One of the major usability issues I'm finding with the current interface for the geometry module is the static methods that exist. In one way they really make sense since things are grouped together appropriately, but it's extra typing required and the ideas of concurrency and collinearity, for example, will [most likely] be obvious to those using the module. This brings me to a few options to take, and I'd love to hear any one's opinion:
- Leave everything as is so one would call, for example, Point.are_collinear() or LinearEntity.are_concurrent()
- Refactor all of these static methods outside of the class into a more "global" setting such as util.py so that class prefixes would not be required, hence separating control and structure (Very Model-View-Controller oriented design). Currently the control is in the classes and accesses the private data of each. This option would not access the private data since it will be external to the class itself. This is doable since all pertinent data is readily available through methods or property methods.

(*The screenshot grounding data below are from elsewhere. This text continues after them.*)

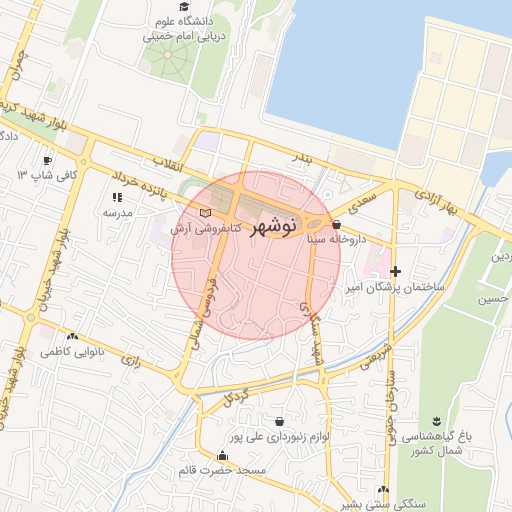The height and width of the screenshot is (512, 512).
Task: Click the باغ گیاهشناسی شمال کشور label
Action: (x=437, y=443)
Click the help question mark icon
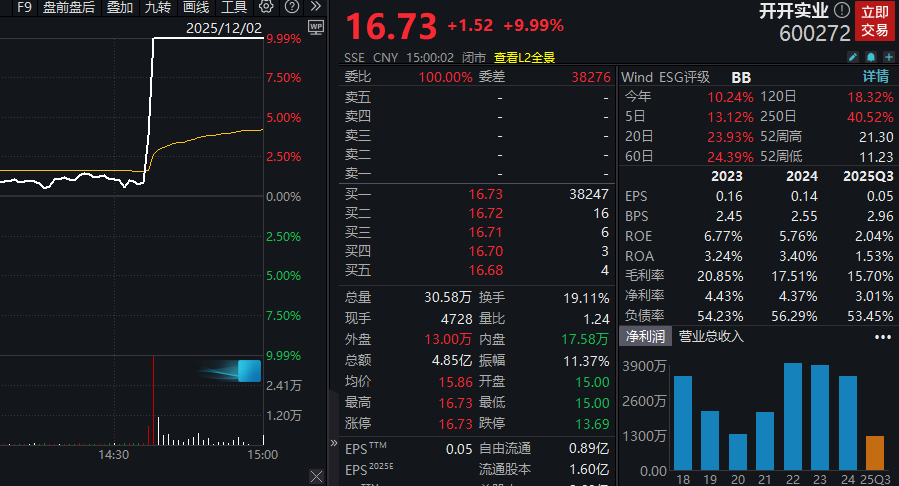899x486 pixels. 290,8
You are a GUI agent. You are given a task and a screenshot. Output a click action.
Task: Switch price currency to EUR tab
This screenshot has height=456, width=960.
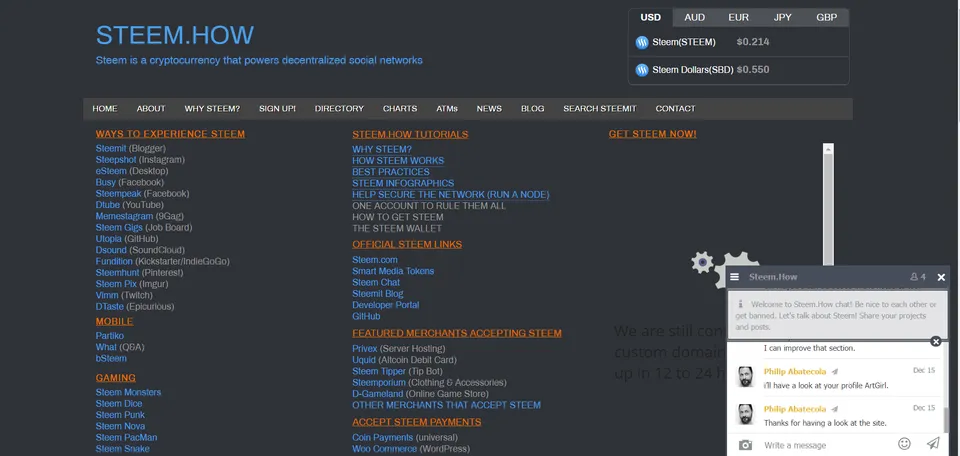(x=738, y=17)
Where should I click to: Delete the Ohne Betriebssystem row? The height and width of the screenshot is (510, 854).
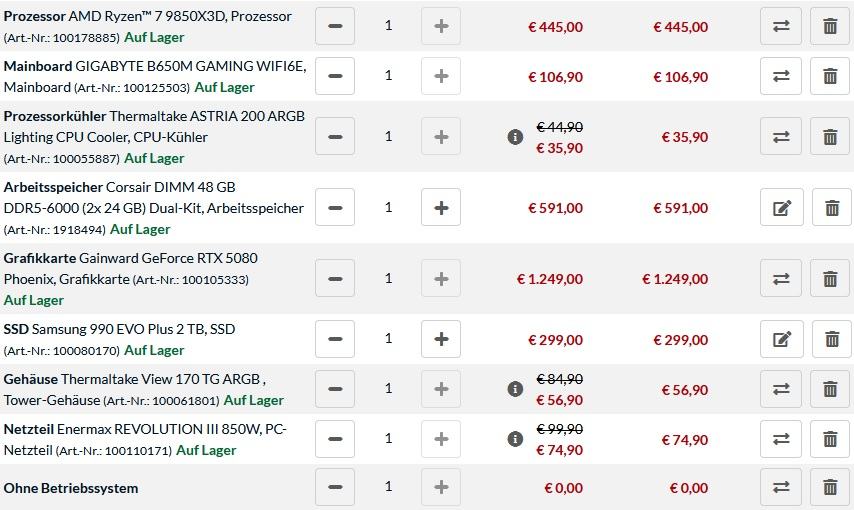click(x=829, y=488)
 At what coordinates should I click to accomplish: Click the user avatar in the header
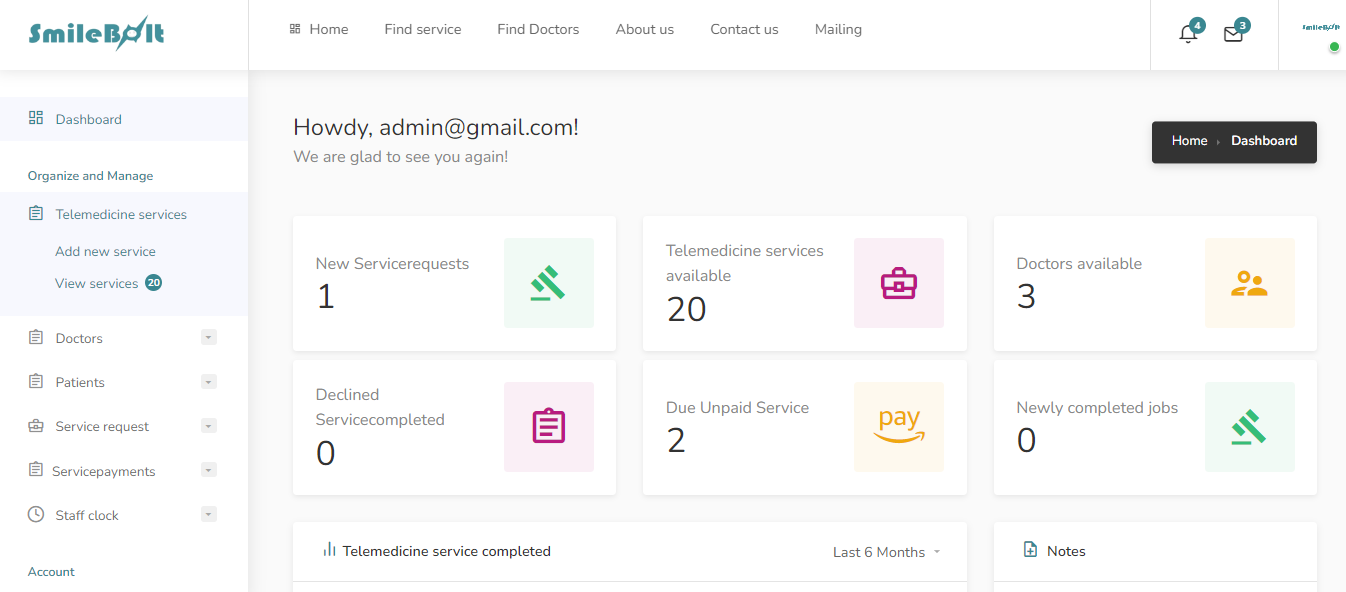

- Since all the functionality already exists in the classes, simply leave it there and wrap all of them in a more global setting so that less code has to be moved and very little written.
I personally like #2. The classes will become simpler, and I can hide more things. In terms of the latter statement, the reason I like #2 is because I'd like to hide the LinearEntity class as much as possible. It's more or less there to reduce a lot of code that would be rewritten, yet I don't really want it to be exposed. Right now this is the only thing I'm really looking at in terms of the interface, because I think it's a reasonable one. So, any thoughts or suggestions on those options, or maybe a better option that I haven't thought about?

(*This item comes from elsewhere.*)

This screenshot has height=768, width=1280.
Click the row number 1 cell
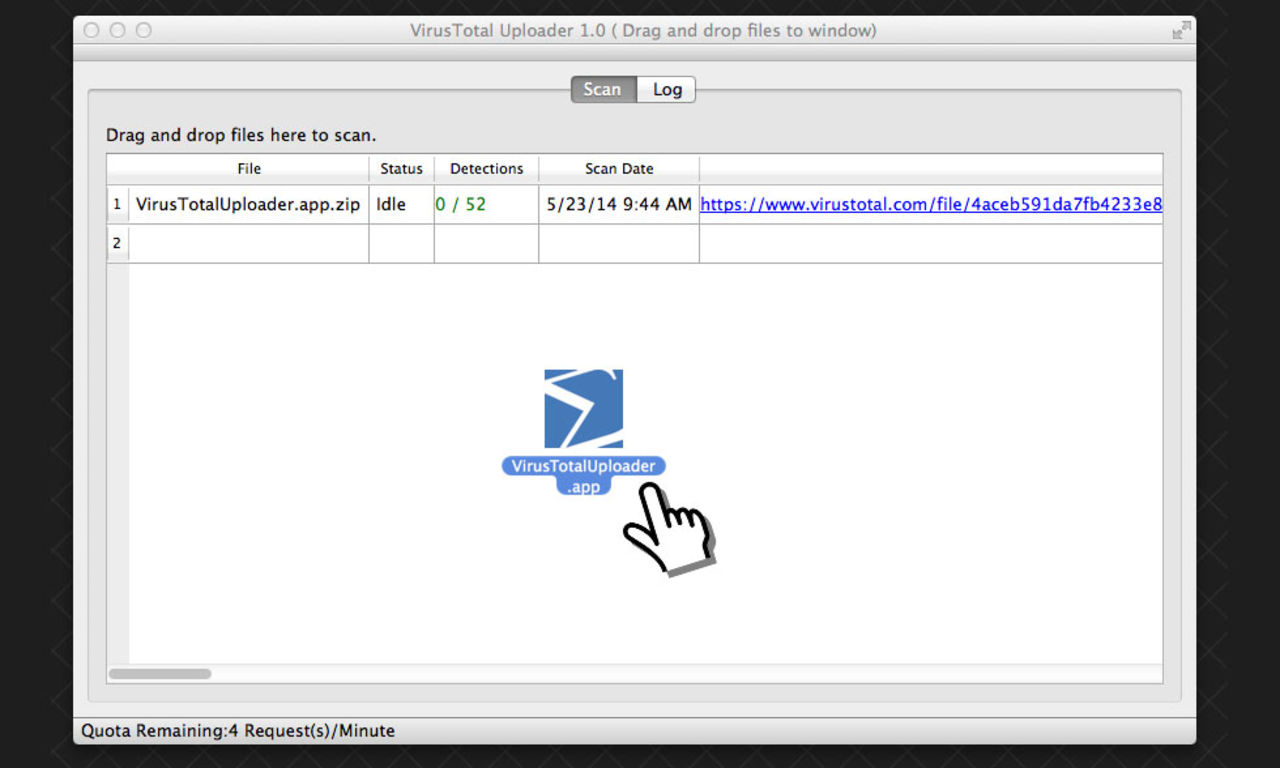(x=117, y=204)
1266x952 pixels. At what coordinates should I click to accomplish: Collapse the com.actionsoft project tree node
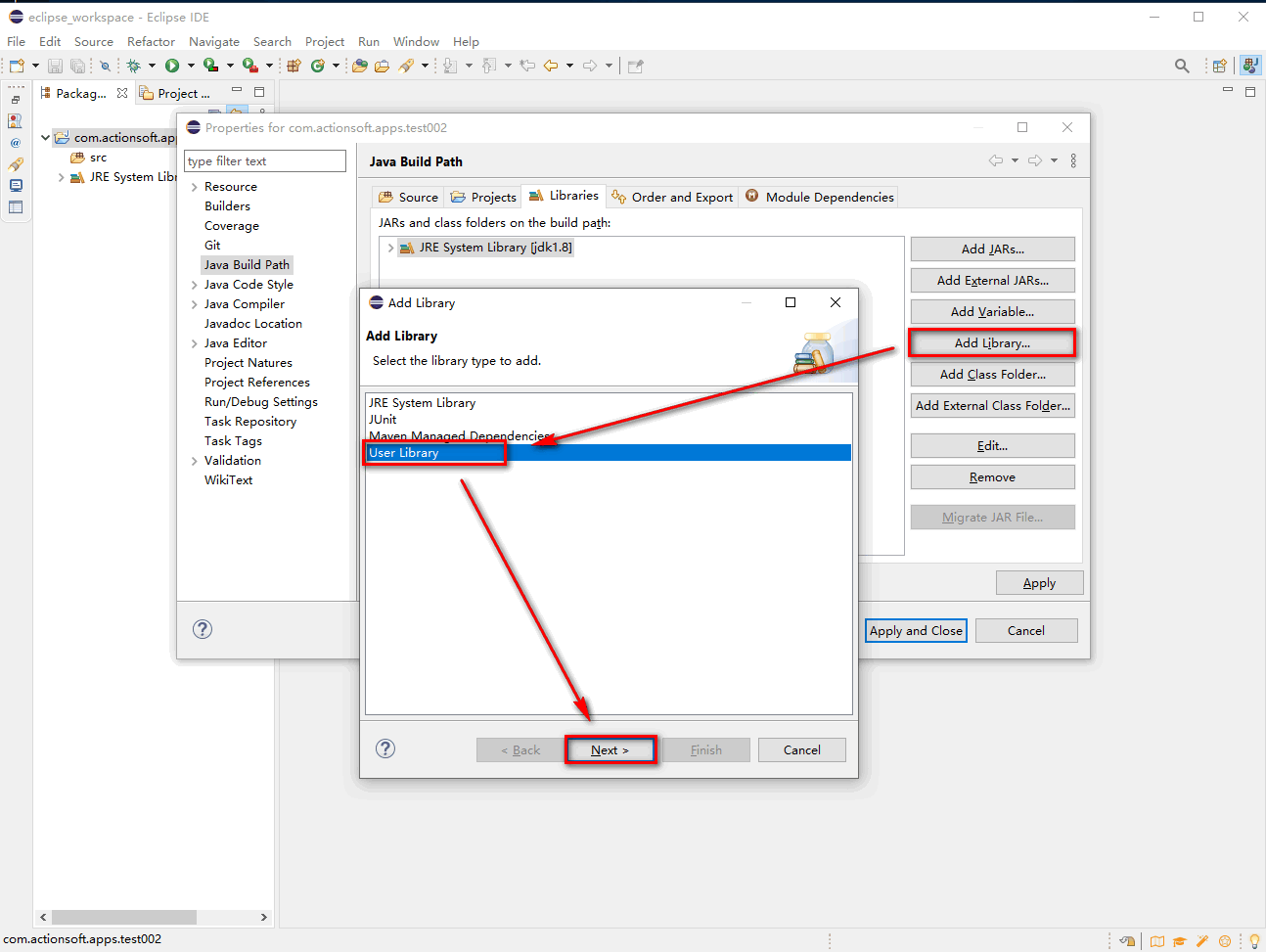pyautogui.click(x=45, y=138)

As for my research, things are coming along there too. I really wish I put a bit more extra effort in there since it is what I plan on doing in my future. Progress has been quite limited lately due to the fact that I'm entering the more difficult area of my problem for analysis. The problem is simply Largest Common Subgraph, and currently I'm only doing an analysis under the classical complexity theory (i.e., NP-Completeness). I'm gonna take a close look into a few of the "unknown" areas left and then hopefully start looking into a parameterized analysis of the problem. Parameterized analysis is a big thing for my supervisor, especially since his PhD supervisor was half of the team which developed the theory. I really like it; it's a very practical complexity theory.

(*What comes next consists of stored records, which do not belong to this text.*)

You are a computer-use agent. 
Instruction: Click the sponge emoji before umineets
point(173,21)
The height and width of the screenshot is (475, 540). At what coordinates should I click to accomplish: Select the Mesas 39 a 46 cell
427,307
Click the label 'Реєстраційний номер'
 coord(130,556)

What I'm hoping to do is more in-depth literature search, start BibTeX-ing my references and really focus on writing a paper out of this. With both a classical and parameterized approach, along with algorithms for some of the sub-problems that are poly-time, I'm hoping I can get a paper out of this. Maybe I'll also introduce the practicality of the problem with examples from chemistry (such as molecules, and similarity between them). If all goes well, maybe it can even become my honours thesis, or at least a strong foundation for my honours thesis.